### WHAT NEEDS TO BE DONE
Every entry below should be printed exactly, without its images.

### ENTRIES SHOWN
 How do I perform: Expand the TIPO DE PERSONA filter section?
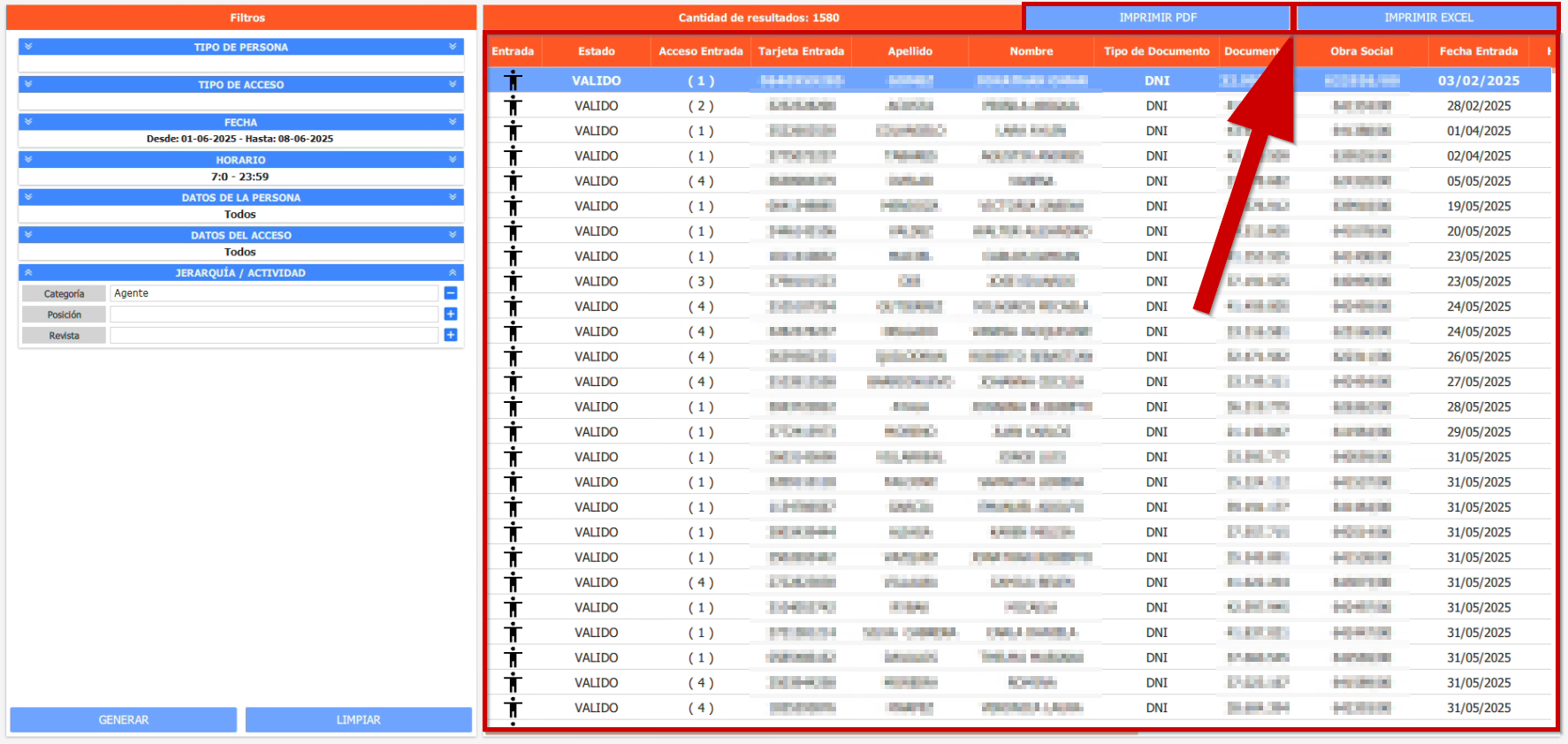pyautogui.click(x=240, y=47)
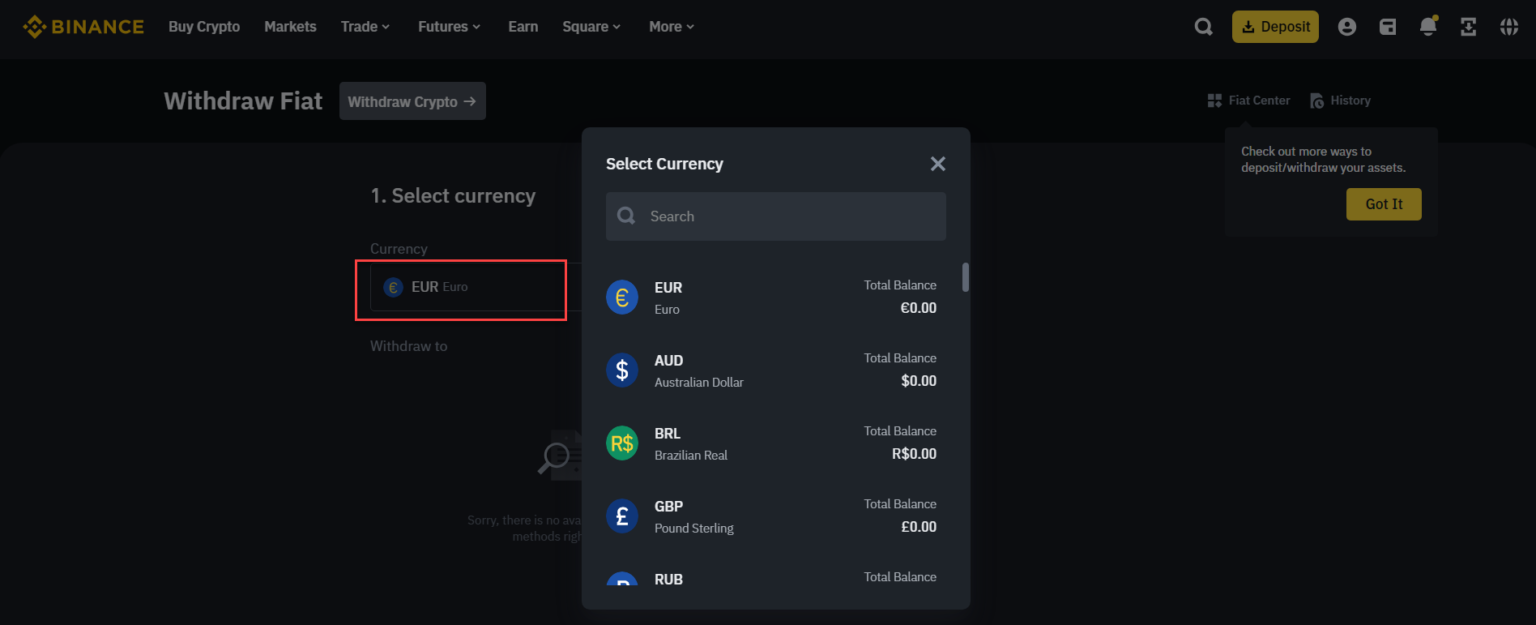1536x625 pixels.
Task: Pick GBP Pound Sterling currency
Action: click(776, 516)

### SOLUTION TO THE PROBLEM
 How do I perform: Expand the TIPO DE PERSONA filter section?
pyautogui.click(x=240, y=47)
1536x625 pixels.
Task: Pick GBP Pound Sterling currency
Action: click(776, 516)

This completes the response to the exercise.